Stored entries
________________

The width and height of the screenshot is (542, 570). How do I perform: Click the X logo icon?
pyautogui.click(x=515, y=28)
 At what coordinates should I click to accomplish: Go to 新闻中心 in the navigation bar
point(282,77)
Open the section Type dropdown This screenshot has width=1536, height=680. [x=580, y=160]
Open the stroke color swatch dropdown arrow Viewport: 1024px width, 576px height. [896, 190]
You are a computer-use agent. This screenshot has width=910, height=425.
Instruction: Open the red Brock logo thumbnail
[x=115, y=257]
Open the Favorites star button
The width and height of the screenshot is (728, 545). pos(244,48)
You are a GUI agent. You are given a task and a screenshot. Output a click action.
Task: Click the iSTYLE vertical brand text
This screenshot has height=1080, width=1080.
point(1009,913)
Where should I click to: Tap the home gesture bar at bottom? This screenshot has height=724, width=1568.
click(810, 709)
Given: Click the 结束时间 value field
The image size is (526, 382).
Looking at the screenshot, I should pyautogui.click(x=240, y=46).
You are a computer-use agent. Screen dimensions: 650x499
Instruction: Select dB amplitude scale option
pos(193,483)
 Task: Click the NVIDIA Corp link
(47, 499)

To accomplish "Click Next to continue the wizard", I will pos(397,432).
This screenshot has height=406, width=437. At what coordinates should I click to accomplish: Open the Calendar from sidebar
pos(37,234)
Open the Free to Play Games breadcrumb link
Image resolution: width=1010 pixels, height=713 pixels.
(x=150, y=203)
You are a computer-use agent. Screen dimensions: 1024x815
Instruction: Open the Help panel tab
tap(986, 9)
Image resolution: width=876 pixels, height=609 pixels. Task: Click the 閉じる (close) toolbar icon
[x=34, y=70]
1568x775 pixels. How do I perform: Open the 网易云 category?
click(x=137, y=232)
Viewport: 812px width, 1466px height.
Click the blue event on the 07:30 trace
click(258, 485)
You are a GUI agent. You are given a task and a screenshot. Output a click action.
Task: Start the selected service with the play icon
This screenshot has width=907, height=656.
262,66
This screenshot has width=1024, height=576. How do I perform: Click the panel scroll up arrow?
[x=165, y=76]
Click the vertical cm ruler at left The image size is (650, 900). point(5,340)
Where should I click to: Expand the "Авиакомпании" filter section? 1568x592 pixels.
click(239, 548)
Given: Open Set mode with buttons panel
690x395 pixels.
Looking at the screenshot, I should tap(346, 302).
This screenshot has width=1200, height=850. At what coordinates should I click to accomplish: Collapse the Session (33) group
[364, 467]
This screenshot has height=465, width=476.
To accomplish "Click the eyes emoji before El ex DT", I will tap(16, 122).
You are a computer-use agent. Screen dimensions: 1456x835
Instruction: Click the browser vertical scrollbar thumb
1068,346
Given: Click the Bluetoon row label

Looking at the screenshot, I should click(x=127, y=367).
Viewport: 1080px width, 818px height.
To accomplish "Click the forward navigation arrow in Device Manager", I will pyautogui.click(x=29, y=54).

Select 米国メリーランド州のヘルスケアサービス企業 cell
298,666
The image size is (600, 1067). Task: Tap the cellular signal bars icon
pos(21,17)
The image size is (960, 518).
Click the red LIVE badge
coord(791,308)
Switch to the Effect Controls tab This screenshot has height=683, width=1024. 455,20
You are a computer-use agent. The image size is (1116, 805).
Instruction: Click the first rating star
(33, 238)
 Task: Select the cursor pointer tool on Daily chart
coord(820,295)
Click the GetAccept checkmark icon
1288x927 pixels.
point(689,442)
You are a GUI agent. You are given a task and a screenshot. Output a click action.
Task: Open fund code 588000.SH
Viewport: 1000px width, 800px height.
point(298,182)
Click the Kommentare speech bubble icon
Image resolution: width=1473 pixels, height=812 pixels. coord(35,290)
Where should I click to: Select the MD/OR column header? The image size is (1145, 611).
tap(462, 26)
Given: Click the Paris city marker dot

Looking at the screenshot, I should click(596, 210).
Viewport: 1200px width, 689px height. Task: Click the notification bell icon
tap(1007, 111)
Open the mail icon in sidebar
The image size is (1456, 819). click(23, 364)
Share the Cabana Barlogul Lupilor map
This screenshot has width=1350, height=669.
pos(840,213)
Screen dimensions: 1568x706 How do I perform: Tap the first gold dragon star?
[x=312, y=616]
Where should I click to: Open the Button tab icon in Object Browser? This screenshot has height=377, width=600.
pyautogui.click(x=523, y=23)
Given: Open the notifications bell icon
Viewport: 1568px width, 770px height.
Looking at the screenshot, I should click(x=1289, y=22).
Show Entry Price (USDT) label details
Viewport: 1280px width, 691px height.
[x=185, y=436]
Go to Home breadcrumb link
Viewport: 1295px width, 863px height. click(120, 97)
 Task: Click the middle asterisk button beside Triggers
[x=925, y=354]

________________

◆ DIRECTIONS FOR THIS TASK
Please copy the stored entries above line for line, without changing anything.

◆ EXPECTED ANSWER
The width and height of the screenshot is (542, 570). How do I perform: Click the X logo icon?
pyautogui.click(x=515, y=28)
 At what coordinates should I click to accomplish: Go to 新闻中心 in the navigation bar
point(282,77)
Open the section Type dropdown This screenshot has width=1536, height=680. [x=580, y=160]
Open the stroke color swatch dropdown arrow Viewport: 1024px width, 576px height. [896, 190]
You are a computer-use agent. This screenshot has width=910, height=425.
Instruction: Open the red Brock logo thumbnail
[x=115, y=257]
Open the Favorites star button
The width and height of the screenshot is (728, 545). pos(244,48)
You are a GUI agent. You are given a task and a screenshot. Output a click action.
Task: Click the iSTYLE vertical brand text
This screenshot has height=1080, width=1080.
point(1009,913)
Where should I click to: Tap the home gesture bar at bottom? This screenshot has height=724, width=1568.
click(810, 709)
Given: Click the 结束时间 value field
The image size is (526, 382).
Looking at the screenshot, I should pyautogui.click(x=240, y=46).
You are a computer-use agent. Screen dimensions: 650x499
Instruction: Select dB amplitude scale option
pos(193,483)
 Task: Click the NVIDIA Corp link
(47, 499)

To accomplish "Click Next to continue the wizard", I will pos(397,432).
This screenshot has height=406, width=437. At what coordinates should I click to accomplish: Open the Calendar from sidebar
pos(37,234)
Open the Free to Play Games breadcrumb link
Image resolution: width=1010 pixels, height=713 pixels.
(x=150, y=203)
You are a computer-use agent. Screen dimensions: 1024x815
Instruction: Open the Help panel tab
tap(986, 9)
Image resolution: width=876 pixels, height=609 pixels. Task: Click the 閉じる (close) toolbar icon
[x=34, y=70]
1568x775 pixels. How do I perform: Open the 网易云 category?
click(x=137, y=232)
Viewport: 812px width, 1466px height.
Click the blue event on the 07:30 trace
click(258, 485)
You are a GUI agent. You are given a task and a screenshot. Output a click action.
Task: Start the selected service with the play icon
This screenshot has width=907, height=656.
262,66
This screenshot has width=1024, height=576. How do I perform: Click the panel scroll up arrow?
[x=165, y=76]
Click the vertical cm ruler at left The image size is (650, 900). point(5,340)
Where should I click to: Expand the "Авиакомпании" filter section? 1568x592 pixels.
click(239, 548)
Given: Open Set mode with buttons panel
690x395 pixels.
Looking at the screenshot, I should tap(346, 302).
This screenshot has width=1200, height=850. At what coordinates should I click to accomplish: Collapse the Session (33) group
[364, 467]
This screenshot has height=465, width=476.
To accomplish "Click the eyes emoji before El ex DT", I will tap(16, 122).
You are a computer-use agent. Screen dimensions: 1456x835
Instruction: Click the browser vertical scrollbar thumb
1068,346
Given: Click the Bluetoon row label

Looking at the screenshot, I should click(x=127, y=367).
Viewport: 1080px width, 818px height.
To accomplish "Click the forward navigation arrow in Device Manager", I will pyautogui.click(x=29, y=54).

Select 米国メリーランド州のヘルスケアサービス企業 cell
298,666
The image size is (600, 1067). Task: Tap the cellular signal bars icon
pos(21,17)
The image size is (960, 518).
Click the red LIVE badge
coord(791,308)
Switch to the Effect Controls tab This screenshot has height=683, width=1024. 455,20
You are a computer-use agent. The image size is (1116, 805).
Instruction: Click the first rating star
(33, 238)
 Task: Select the cursor pointer tool on Daily chart
coord(820,295)
Click the GetAccept checkmark icon
1288x927 pixels.
point(689,442)
You are a GUI agent. You are given a task and a screenshot. Output a click action.
Task: Open fund code 588000.SH
Viewport: 1000px width, 800px height.
point(298,182)
Click the Kommentare speech bubble icon
Image resolution: width=1473 pixels, height=812 pixels. coord(35,290)
Where should I click to: Select the MD/OR column header? The image size is (1145, 611).
tap(462, 26)
Given: Click the Paris city marker dot

Looking at the screenshot, I should click(596, 210).
Viewport: 1200px width, 689px height. Task: Click the notification bell icon
tap(1007, 111)
Open the mail icon in sidebar
The image size is (1456, 819). click(23, 364)
Share the Cabana Barlogul Lupilor map
This screenshot has width=1350, height=669.
pos(840,213)
Screen dimensions: 1568x706 How do I perform: Tap the first gold dragon star?
[x=312, y=616]
Where should I click to: Open the Button tab icon in Object Browser? This screenshot has height=377, width=600.
pyautogui.click(x=523, y=23)
Given: Open the notifications bell icon
Viewport: 1568px width, 770px height.
Looking at the screenshot, I should click(x=1289, y=22).
Show Entry Price (USDT) label details
Viewport: 1280px width, 691px height.
[x=185, y=436]
Go to Home breadcrumb link
Viewport: 1295px width, 863px height. click(120, 97)
 Task: Click the middle asterisk button beside Triggers
[x=925, y=354]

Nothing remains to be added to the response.